Observability is Not Monitoring: The Three Pillars in Production

Monitoring and observability are not synonyms. Monitoring is the practice of watching known failure modes. Observability is the property of a system that allows you to understand any internal state from external outputs — including failure modes you have not anticipated yet.

Most teams build monitoring. Elite teams build observability.

Why the Distinction Matters

In a monolithic system, a stack trace tells you exactly where the failure occurred. In a distributed system, a request touches 12 services before returning a 500. The stack trace only shows you the last hop. The failure may have originated three services upstream.

Observability is the infrastructure that lets you reconstruct the full causal chain from first principles, without modifying any code after the incident occurs.

The Three Pillars: How They Interlock

Metrics are aggregations over time. They answer: “Is the system behaving normally?” They are cheap to store (a single value per interval), fast to query, and excellent for alerting. But they lose detail in aggregation — a 95th percentile latency of 200ms tells you that something is slow, not which request or why.

Logs are the narrative of individual events. They answer: “What happened during this specific operation?” Structured logs (JSON, not plaintext) are queryable: filter status=500 and service=checkout and user_id=42. The cost is high: logs at high throughput are expensive to ship, store, and query.

Traces are the distributed call graph of a single request. They answer: “Why did this specific request take 3.2 seconds?” A trace contains spans — one per service, database query, or external call — connected by propagated context headers. A waterfall of spans reveals exactly where time was spent.

The interlock is the key insight: traces link to logs, logs contain trace IDs, and metrics alert you to look. An alert fires on P99 latency. You find the slow traces. Within each span you drill into structured logs. This is the debugging workflow that distributed systems require.

OpenTelemetry: The Standard Worth Adopting

Before OpenTelemetry, every vendor had its own SDK. Switching from Datadog to Honeycomb meant re-instrumenting your entire codebase. OTel solves this with a vendor-neutral instrumentation API and SDK, plus the OTel Collector — a proxy that receives telemetry and routes it to any backend.

Instrument once. Route everywhere.

import (
    "go.opentelemetry.io/otel"
    "go.opentelemetry.io/otel/trace"
)

func ProcessOrder(ctx context.Context, orderID string) error {
    tracer := otel.Tracer("checkout-service")
    ctx, span := tracer.Start(ctx, "ProcessOrder")
    defer span.End()

    span.SetAttributes(
        attribute.String("order.id", orderID),
        attribute.String("service.version", version.String()),
    )

    if err := validateInventory(ctx, orderID); err != nil {
        span.RecordError(err)
        span.SetStatus(codes.Error, err.Error())
        return err
    }

    return chargeCustomer(ctx, orderID)
}

The propagated context automatically carries the trace ID into validateInventory and chargeCustomer, creating child spans without any additional instrumentation in those functions.
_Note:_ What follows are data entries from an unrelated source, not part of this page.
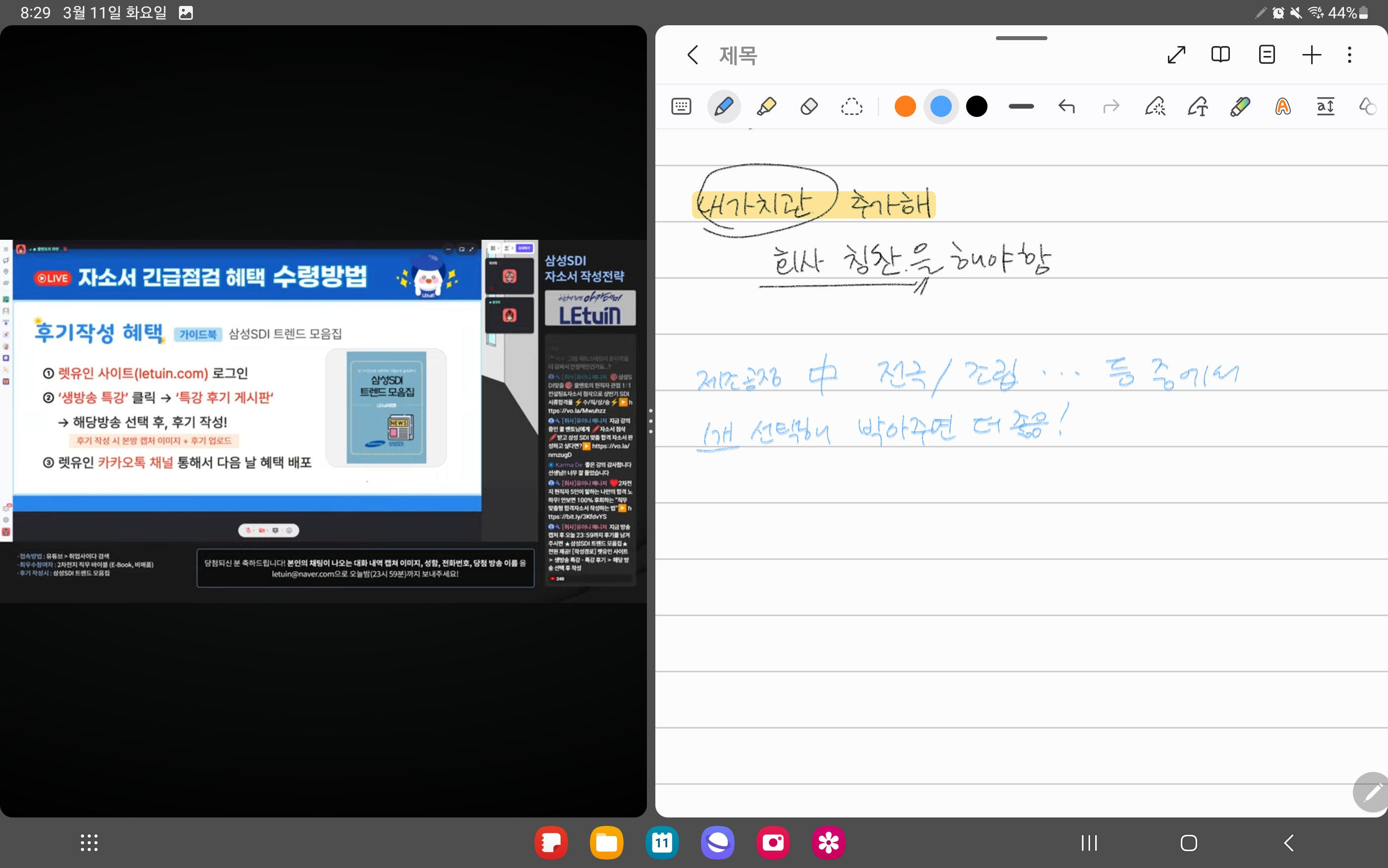Image resolution: width=1388 pixels, height=868 pixels.
Task: Tap the 제목 title field
Action: click(x=738, y=55)
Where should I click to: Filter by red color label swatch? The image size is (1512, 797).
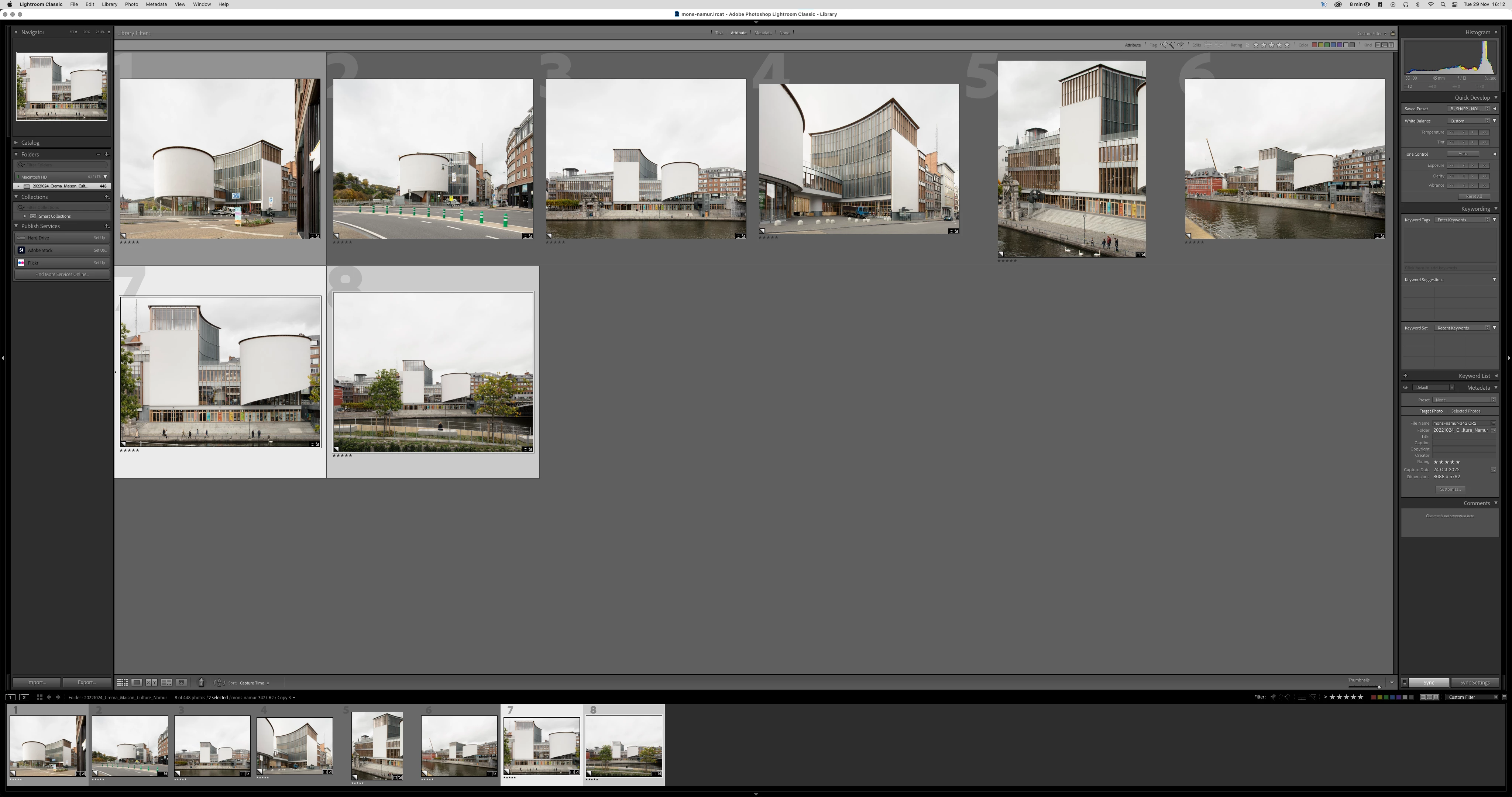(x=1314, y=45)
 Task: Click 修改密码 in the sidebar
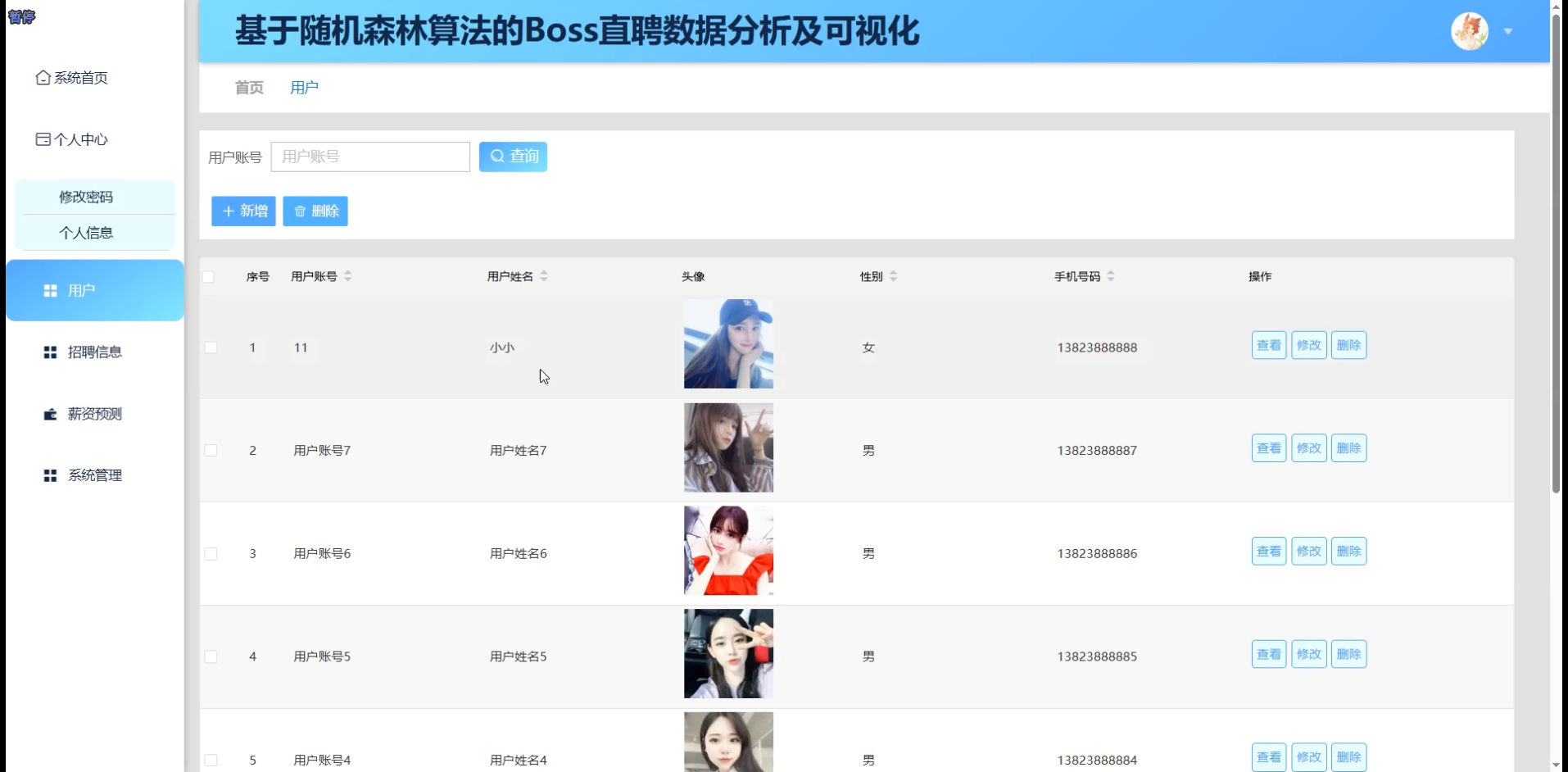(x=87, y=197)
Structured Logging: The Minimum Viable Investment

If you are starting from zero, structured logging is the highest-leverage first investment. Replace all fmt.Println("user logged in") calls with:

logger.Info("user_login",
    slog.String("user_id", userID),
    slog.String("ip", remoteAddr),
    slog.String("trace_id", span.SpanContext().TraceID().String()),
    slog.Duration("auth_duration", time.Since(start)),
)

Every log line should include:

A stable event name (not a human sentence — a machine-readable key)
Contextual identifiers (user ID, request ID, trace ID)
Quantitative values (durations, counts, sizes) — not narrative strings

With this, your logs become a queryable database. Correlating all events for a single user across 30 minutes of logs becomes a filter user_id="abc123", not a grep through gigabytes of text.

SLOs: Observability with Stakes

Metrics only matter when they are tied to commitments. Service Level Objectives (SLOs) define what “good” means for your service:

99.9% of requests complete in under 200ms
Error rate below 0.1% over a rolling 30-day window

The error budget is the gap between perfect and your SLO: for 99.9% availability, you have 43.8 minutes of downtime per month to spend. When you burn through your error budget, you stop shipping features and focus on reliability. When the budget is healthy, you ship.

This is the discipline that ties observability to business outcomes. The metrics matter because they measure against a promise.

Conclusion

Observability is infrastructure. It requires upfront investment in instrumentation, a collector pipeline, and a storage backend. Teams that skip this investment pay for it during every production incident — groping in the dark with logs that contain no context, no trace IDs, no structured fields. Deploy observability first, before you need it. By the time you need it, it is already too late to build it.